Sekarang giliran Ajax yang melempar lembingnya. Lemparan Ajax tepat mengenai perisai Hector, dan akibatnya sangat fatal jika Hector tidak membanting tubuhnya. Kedua prajurit kembali
melemparkan tombak secara bergantian. Ajax kali ini berhasil melukai leher Hector meski tidak
parah. Hector mengangkat batu yang ada di dekat kakinya dan melemparkannya ke arah Ajax. Batu itu mengenai perisainya hingga terdengar bunyi desingan keras. Namun Ajax segera mengambil batu yang lebih besar dan melemparkannya ke arah Hector dengan tenaga penuh. Lemparan Ajax menghantam perisai Hector dan mengenai kakinya. Hector jatuh. Namun Apollo segera membangunkannya dan mengembalikan kekuatannya, dan kedua pahlawan kini berduel menggunakan pedang mereka masing-masing. Pada saat yang bersamaan, matahari mulai terlihat tenggelam, dan dua bentara, satu dari pasukan Yunani dan satunya lagi dari pasukan Troy, menghampiri kedua prajurit yang sedang asik bertarung, dan memerintahkan mereka untuk berhenti.
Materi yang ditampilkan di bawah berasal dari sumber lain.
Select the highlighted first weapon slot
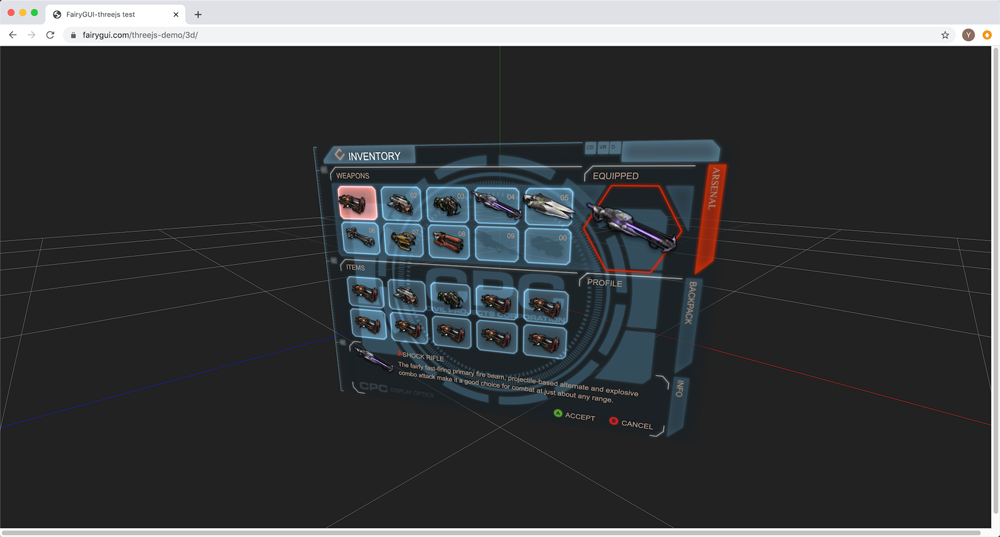1000x537 pixels. 357,202
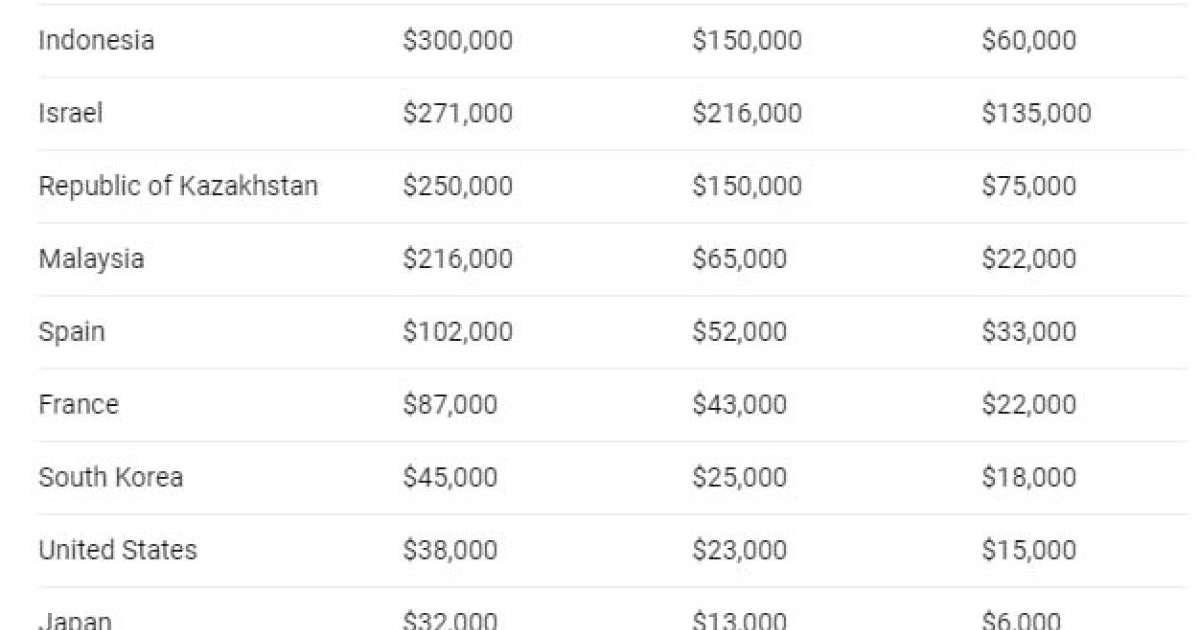Click the South Korea row label
Screen dimensions: 1200x630
pos(110,478)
Ajax berkata bahwa yang menantanglah yang boleh mengajukan gencatan senjata. Hector menjawab bahwa sebaiknya pertempuran disudahi.

Hector memberi Ajax sebuah pedang bergagang perak beserta sarungnya, sementara Ajax memberi Hector sebuah ikat pinggang indah. Demikianlah akhir pertempuran yang berlangsung sepanjang hari itu. Kedua petarung lalu kembali ke barisan mereka masing-masing, dan mendapat sambutan hangat dari para prajurit dan sahabat mereka masing-masing.